Expanding Whistleblower Protections for Contractors Act of 2025
Expanding Whistleblower Protections for Contractors Act of 2025 would broaden and strengthen protections against retaliation for individuals who report misconduct related to federal contracts. The bill extends existing whistleblower protections to a wider set of actors, including DoD and NASA contractors, subcontractors, grantees, subgrantees, and certain personal-services contractors, as well as former employees under specific circumstances. It prohibits federal employees from ordering reprisals against these covered individuals for disclosing information they reasonably believe shows mismanagement, waste, abuses of authority, legal violations related to contracts or grants, or substantial danger to public health or safety. The measure also requires accountability by authorizing disciplinary action against executive branch officials who request such reprisals, and it prohibits waivers of these rights through private or public agreements, including predispute arbitration agreements. In addition to defense-related contracts, the bill expands parallel protections to non-defense federal contracting under the Federal Acquisition Regulation framework. In short, the bill aims to create stronger, non-waivable protections for contractors and related personnel who report misconduct or safety concerns, and to deter and address retaliatory actions ordered by federal officials.
Key Points
- 1Expanded protection scope for defense contractors and NASAs contracts: defines “protected individual” and prescribes protected disclosures (mismanagement, waste, abuse of authority, violations, and substantial public health or safety risks) and protections against reprisals when a federal employee orders such reprisals.

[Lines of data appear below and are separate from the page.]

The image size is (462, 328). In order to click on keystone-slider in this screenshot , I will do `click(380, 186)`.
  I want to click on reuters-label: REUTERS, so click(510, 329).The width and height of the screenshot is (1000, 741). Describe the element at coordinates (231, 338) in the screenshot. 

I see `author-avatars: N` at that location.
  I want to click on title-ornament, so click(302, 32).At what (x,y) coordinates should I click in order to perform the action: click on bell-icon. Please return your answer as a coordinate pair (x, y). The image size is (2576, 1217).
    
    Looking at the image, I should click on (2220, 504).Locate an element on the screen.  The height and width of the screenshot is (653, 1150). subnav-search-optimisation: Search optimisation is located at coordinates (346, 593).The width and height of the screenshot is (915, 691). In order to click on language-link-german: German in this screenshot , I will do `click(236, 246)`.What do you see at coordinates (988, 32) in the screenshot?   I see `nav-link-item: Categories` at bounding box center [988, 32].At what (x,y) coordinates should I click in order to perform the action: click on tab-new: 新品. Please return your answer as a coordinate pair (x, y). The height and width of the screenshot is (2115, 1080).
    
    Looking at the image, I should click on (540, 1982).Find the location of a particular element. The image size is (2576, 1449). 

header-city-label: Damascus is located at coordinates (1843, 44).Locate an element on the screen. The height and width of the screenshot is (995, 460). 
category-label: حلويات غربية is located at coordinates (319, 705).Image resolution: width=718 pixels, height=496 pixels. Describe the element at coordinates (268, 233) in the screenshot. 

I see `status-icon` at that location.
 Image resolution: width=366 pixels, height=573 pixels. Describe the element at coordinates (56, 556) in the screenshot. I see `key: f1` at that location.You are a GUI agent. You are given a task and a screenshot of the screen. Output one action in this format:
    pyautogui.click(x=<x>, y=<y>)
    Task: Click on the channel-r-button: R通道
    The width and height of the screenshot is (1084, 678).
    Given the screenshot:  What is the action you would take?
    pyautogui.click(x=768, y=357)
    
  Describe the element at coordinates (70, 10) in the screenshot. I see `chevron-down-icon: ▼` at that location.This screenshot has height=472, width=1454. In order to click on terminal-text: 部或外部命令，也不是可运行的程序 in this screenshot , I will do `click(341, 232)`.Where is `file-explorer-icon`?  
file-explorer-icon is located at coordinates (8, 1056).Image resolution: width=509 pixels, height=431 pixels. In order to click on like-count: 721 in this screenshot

- 2Accountability for reprisals: adds authority to propose disciplinary action against executive branch officials who solicit or impose reprisals on contractors or their personnel.
- 3Broad, non-waivable rights: codifies that whistleblower rights, forums, and remedies cannot be waived by any public or private agreement, including predispute arbitration agreements.
- 4Parallel expansion for non-defense procurement: updates 41 U.S.C. 4712 to mirror the defense provisions, extending protections to contractors, subcontractors, grantees, and personal-services contractors beyond DoD/NASA.
- 5Comprehensive definitions of protected individuals: includes contractors, subcontractors, grantees, subgrantees (and their employees and former employees meeting criteria), and certain personnel within the intelligence community tied to DoD, plus those performing personal services under federal contracts.